1. Field of the Invention
This invention relates to turbomachinery and is particularly directed to turbomachinery having ceramic shields as thermal protection for blades and vanes for high-temperature operation.
2. Description of the Prior Art
In order to improve the performance and fuel economy of turbomachinery, such as pumps or turbines, it has been proposed to operate the turbines at elevated turbine inlet temperatures. Inlet temperatures above 2400.degree. F. are theoretically desirable. However, such temperatures are well above the operating capabilities of even the most advanced high-strength metals unless complex and costly cooling methods are applied to the blades' exterior surfaces.
Blades comprising high-temperature ceramics have exhibited great potential for fulfilling the goal of accommodating high turbine inlet temperatures without requiring the use of complex surface cooling methods. However, since ceramics are brittle and have little capacity for withstanding mechanical or thermally induced tensile stresses, various significant problems arise in connection with the application of ceramics to turbine blade and stator vane design.
A typical example of a ceramic turbine blade constructed according to the prior art can be found in U.S. Pat. No. 2,749,057 to Bodger which discloses a turbine rotor having a row of blades, each blade comprising a central post integral with the rotor and a hollowed ceramic blade element of airfoil shape mounted onto the post. A cap member is affixed to the outer tip of the post which serves as an abutment to the ceramic shield against centrifugal movement. During rotation, the ceramic blade element bears against and is supported by the cap member so that tensile loading of the ceramic blade element is avoided. Among the other features disclosed in Bodger include a central cooling duct through the post for effecting cooling of the post's exterior surfaces.
Because it is the exterior surface of the post where cooling is most needed, it has been found that the use of a central cooling duct as taught in Bodger requires prohibitively large volumes of cooling air in order to be effective.
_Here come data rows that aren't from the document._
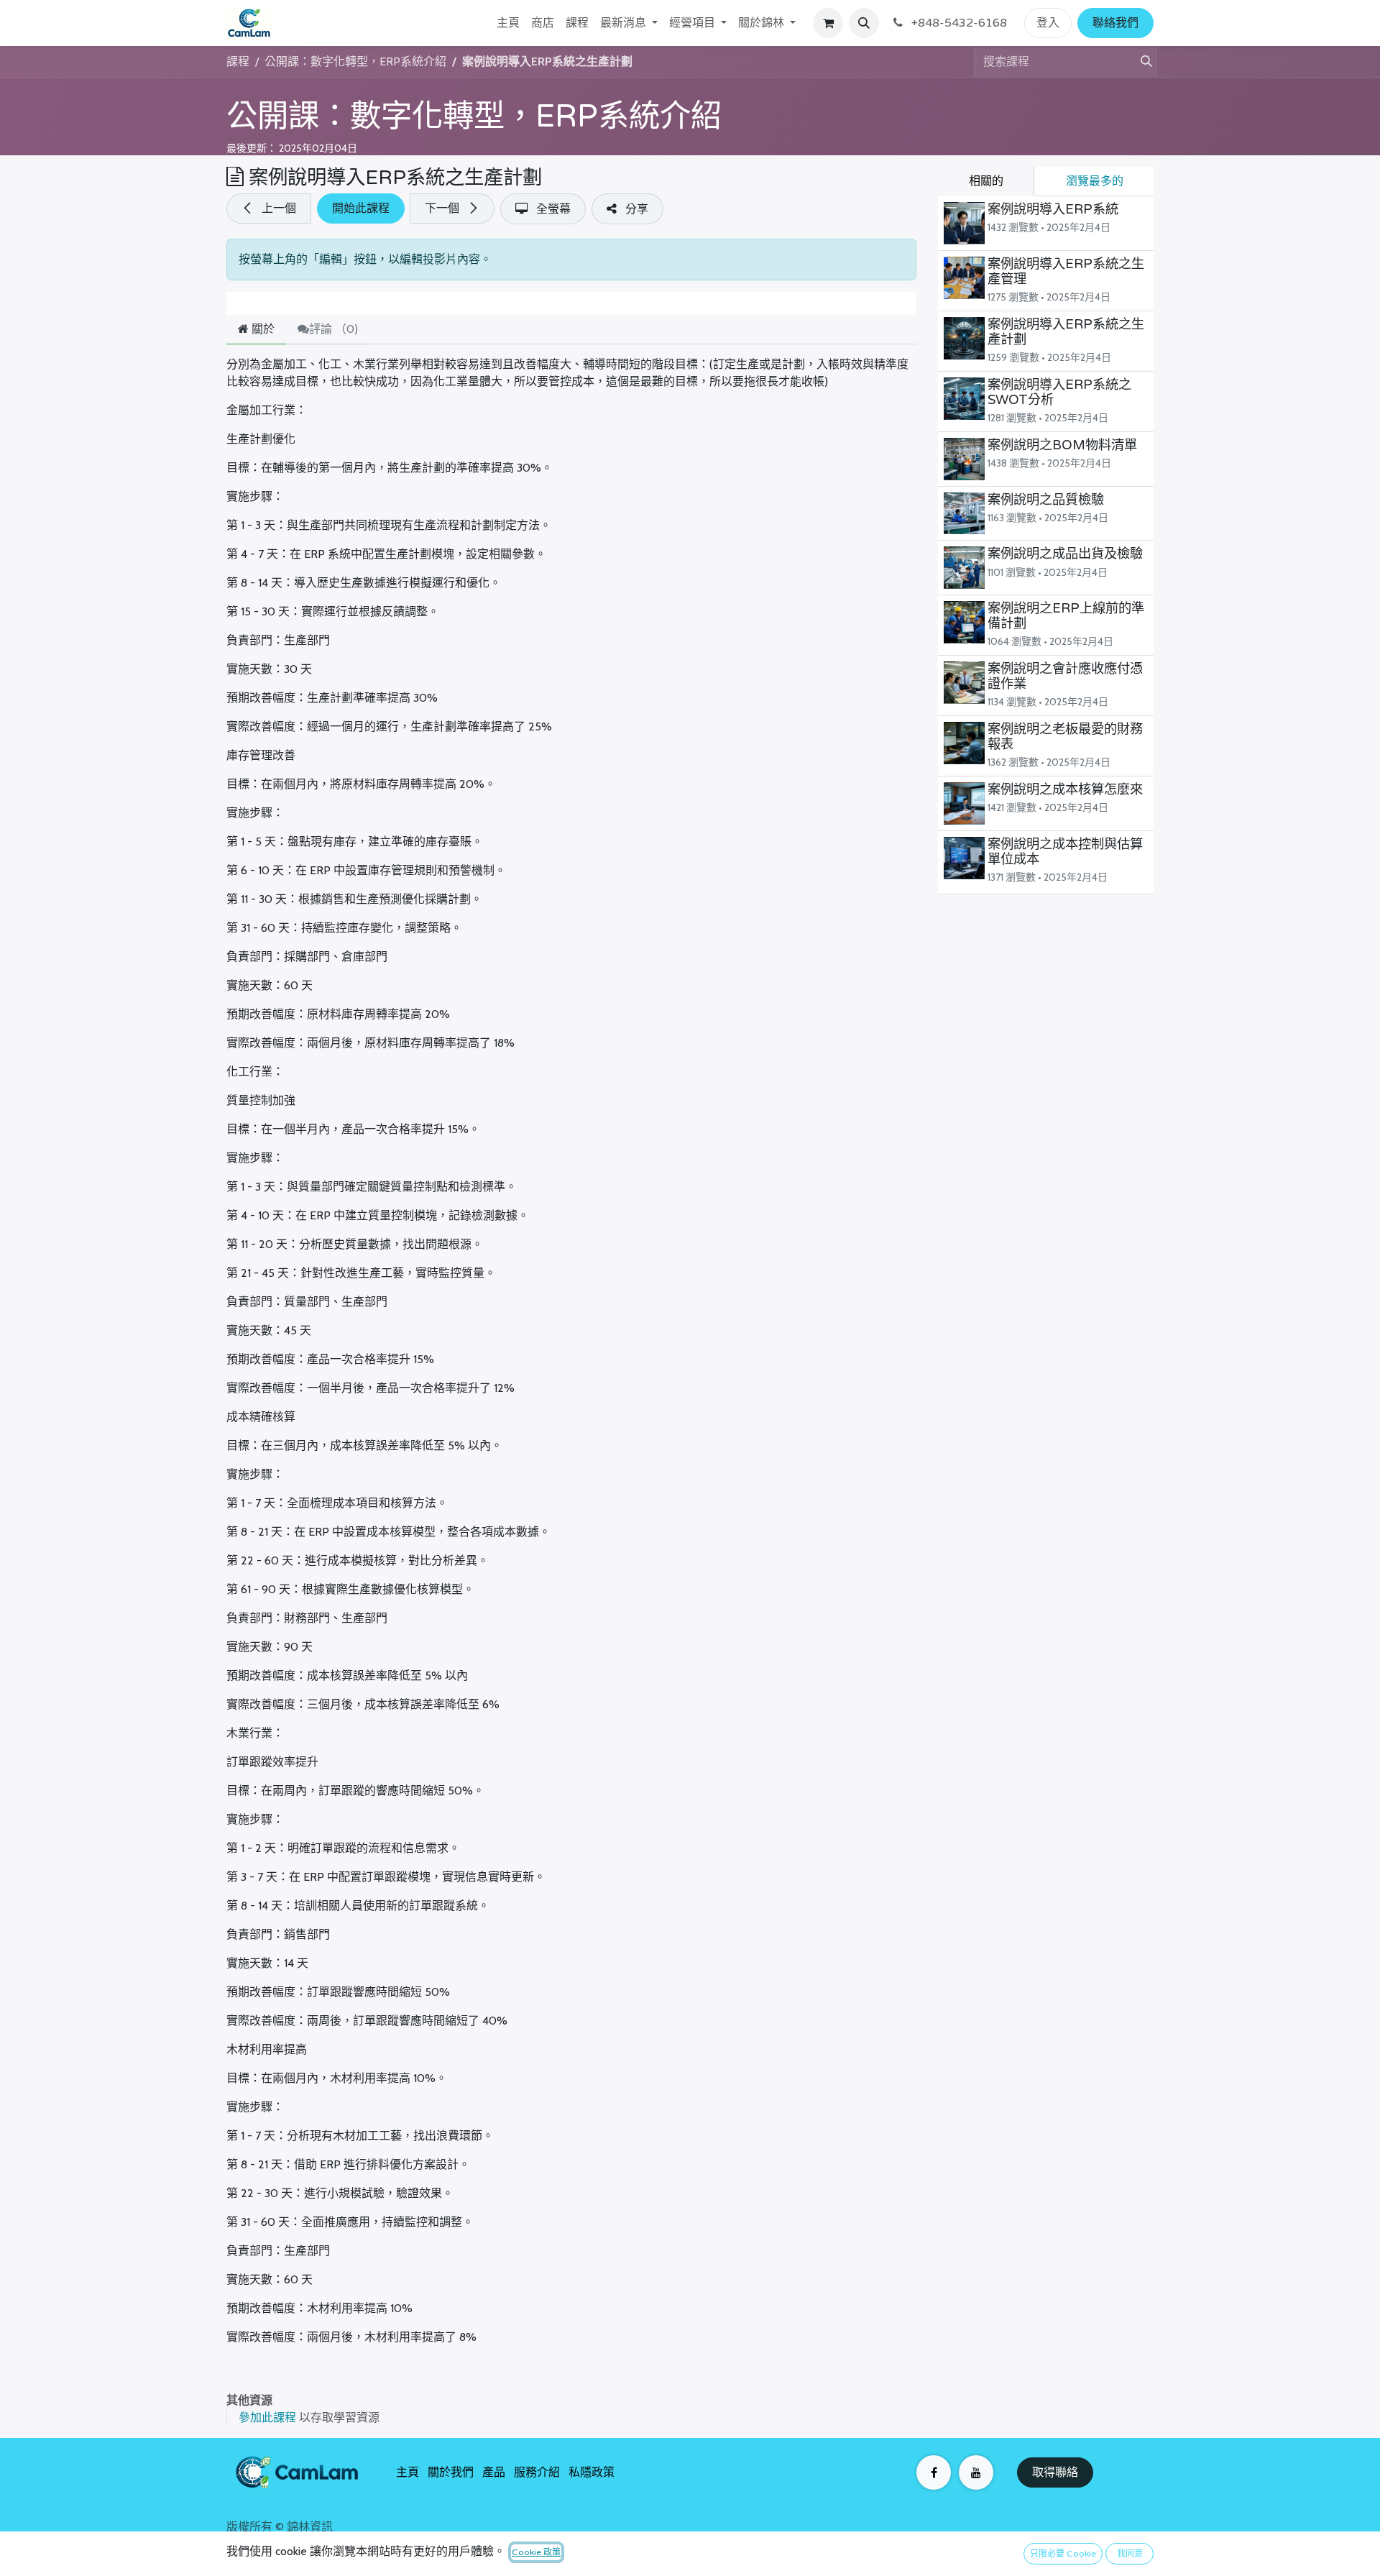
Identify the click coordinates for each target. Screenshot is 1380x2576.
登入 (1047, 23)
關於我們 (451, 2472)
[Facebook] (933, 2472)
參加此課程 (267, 2417)
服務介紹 (537, 2472)
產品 (493, 2472)
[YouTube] (976, 2472)
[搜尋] (1141, 62)
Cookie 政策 (536, 2552)
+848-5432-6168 (957, 23)
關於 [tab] (262, 329)
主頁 (407, 2472)
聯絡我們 (1115, 23)
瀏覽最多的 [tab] (1094, 181)
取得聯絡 (1055, 2472)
An alternative arrangement in the prior art attempts to avoid this shortcoming by directing cooling air through a gap between the ceramic blade element and the post, as exemplified by the device shown in FIG. 1 of French Pat. No. 57,426 to Bolsezian, wherein cooling air is ducted directly from the rotor hub. However, such device requires that the ceramic blade element be protected from the passing cooling fluid so that a destructive thermal gradient is not built-up in the ceramic blade element. Bolsezian attempts to accomplish this by coverng the interior surfaces of the ceramic blade element with a layer of thermally insulating material; however, such construction requires the difficult and costly step of bonding a layer of insulation directly to the interior ceramic blade element and makes the whole blade assembly vulnerable to failure upon breach of the insulatory layer, however slight the breach.
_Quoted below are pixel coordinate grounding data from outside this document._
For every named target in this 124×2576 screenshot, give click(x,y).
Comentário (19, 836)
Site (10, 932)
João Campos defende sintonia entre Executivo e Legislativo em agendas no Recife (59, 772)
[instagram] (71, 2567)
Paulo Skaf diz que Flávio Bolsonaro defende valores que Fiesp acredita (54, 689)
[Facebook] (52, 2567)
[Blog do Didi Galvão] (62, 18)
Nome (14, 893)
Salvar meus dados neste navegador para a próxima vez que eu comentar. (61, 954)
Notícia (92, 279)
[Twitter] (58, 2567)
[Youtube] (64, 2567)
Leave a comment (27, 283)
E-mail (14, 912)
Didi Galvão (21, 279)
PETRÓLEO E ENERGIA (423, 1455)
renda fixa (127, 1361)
Another significant disadvantage of a blade constructed according to the prior art is that the ceramic blade element is restrained only at its footing and tip without means for dampening vibration or relieving aerodynamically induced stresses along the entire surfaces of the blade. For instance, in Bodger a rim at the tip of the ceramic blade element is provided for bearing against the cap in a manner resistive to the ceramic blade elements tendency to rotate when aerodynamically loaded. Such arrangment not only aggravates the risk of blade failure by subjecting the tip of ceramic blade element to localized, mechanical stresses but also fails to provide means for resisting such angular displacement uniformly across the whole span of the blade.
Additionally, since the ceramic blade element in either the Bodger-type or the Bosezian-type blade is supported only at its ends and is in close proximity to the post member, any transient or nodal vibration in either element might lead to one bearing against the other in a manner destructive of the ceramic blade element. This disadvantage is especially critical in blades constructed according to Bolsezian where the vibrationally-induced contact might breach the layer of insulation.
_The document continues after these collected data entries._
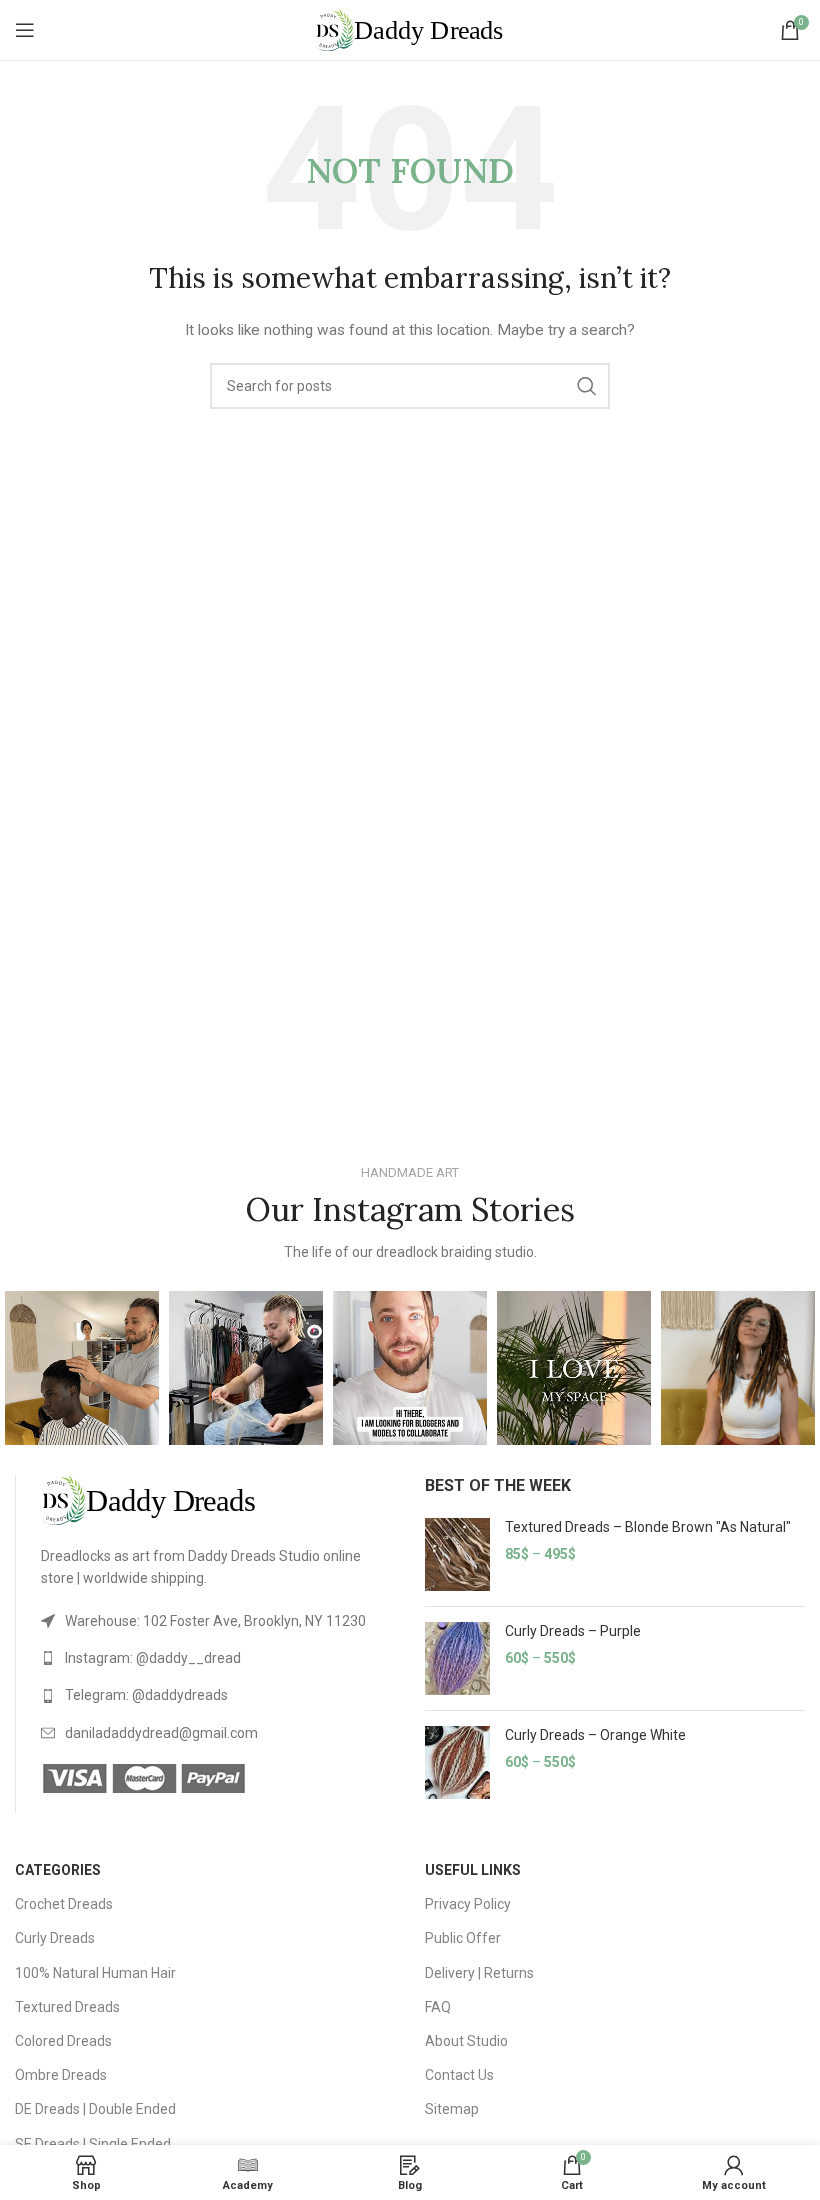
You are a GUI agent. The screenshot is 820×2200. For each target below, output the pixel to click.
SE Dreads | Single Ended (93, 2144)
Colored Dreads (63, 2041)
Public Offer (463, 1938)
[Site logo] (410, 29)
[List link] (218, 1621)
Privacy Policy (468, 1904)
Of the more troublesome sources of vibration is the flutter created each time a turbine blade traverses in proximity to one of turbine inlet vanes comprising the turbine stage. Because each vane acts somewhat like a baffle, each turbine blade is subjected to a high rate of cyclical variation in aerodynamic loading as each blade proceeds from one of the more baffled regions of flow to one of the less baffled regions of flow and back again. These circumstances present significant problems to one constructing a viable ceramic blade element because cyclical fatigue is a principal mode of failure for ceramic materials. Unless means are taken to dampen this cyclical flutter failure is likely to occur.
Practitioners of the prior art seem intent on overcoming these problems by thickening the walls of the ceramic blade elements so that they are more resistive to the vibration induced stresses. However this solution creates further problems of its own in that, as a ceramic element is made thicker, it is caused to carry a greater and greater thermal gradient across its thickness, which, in the realm of turbine flow temperatures, can lead to the creation of destructive levels of internal stresses. So it appears that the thickening of the ceramic blade element is a disadvantageous means for overcoming the problems associated with vibration and a more effective alternative is most desired.